Oxacillin Vs. Nafcillin: Which Is Safest?

Oxacillin found safer than nafcillin, calling staph infection guidelines into question

(RxWiki News) Nafcillin and oxacillin have historically been used with no preference given to either one. That may be about to change.

A new study, published March 14 in Antimicrobial Agents and Chemotherapy, suggests that oxacillin (brand name Bactocill) may be safer than nafcillin (Unipen, Nallpen). Both drugs are antibiotics commonly prescribed in hospitals to treat methicillin-susceptible Staphylococcus aureus (MSSA) infections.

Researchers at the University of Pittsburgh Medical Center analyzed clinical and laboratory records of 224 patients who had received either antibiotic for at least 24 hours.

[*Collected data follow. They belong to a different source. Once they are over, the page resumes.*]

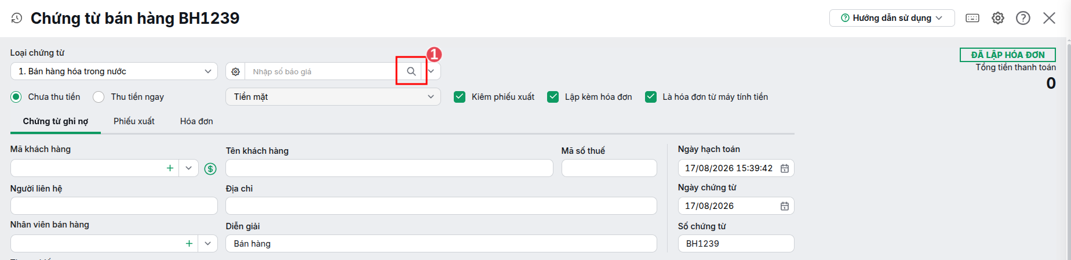
Task: Open calendar icon for Ngày hạch toán
Action: pos(785,168)
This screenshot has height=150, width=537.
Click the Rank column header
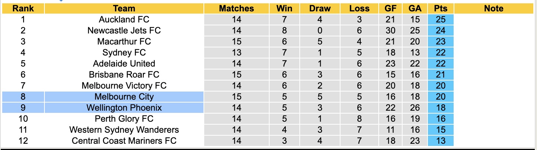click(x=23, y=8)
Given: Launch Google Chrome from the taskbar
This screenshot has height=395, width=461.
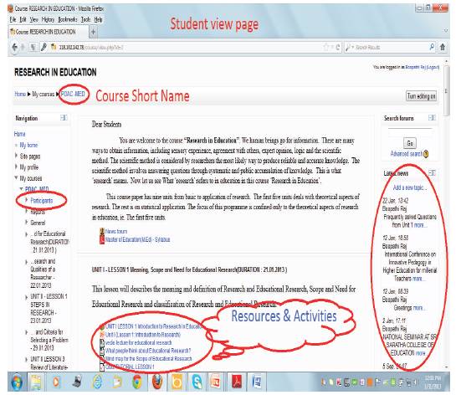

Half of all patients taking nafcillin developed low potassium, which may lead to abnormal heart rhythms, as compared to 17 percent of those on oxacillin. Nearly 18 percent of patients receiving nafcillin showed altered kidney function, which may lead to kidney damage, compared to about 6 percent of patients on oxacillin.

Adverse events forced discontinuation of treatment in 18 percent of patients on nafcillin, as compared to only 2 percent of those on oxacillin.

Current guidelines, now called into question, recommend both antibiotics as first-line treatments for MSSA infections — without preference for either.

Grants from the National Institutes of Health funded this research. The authors disclosed no conflicts of interest.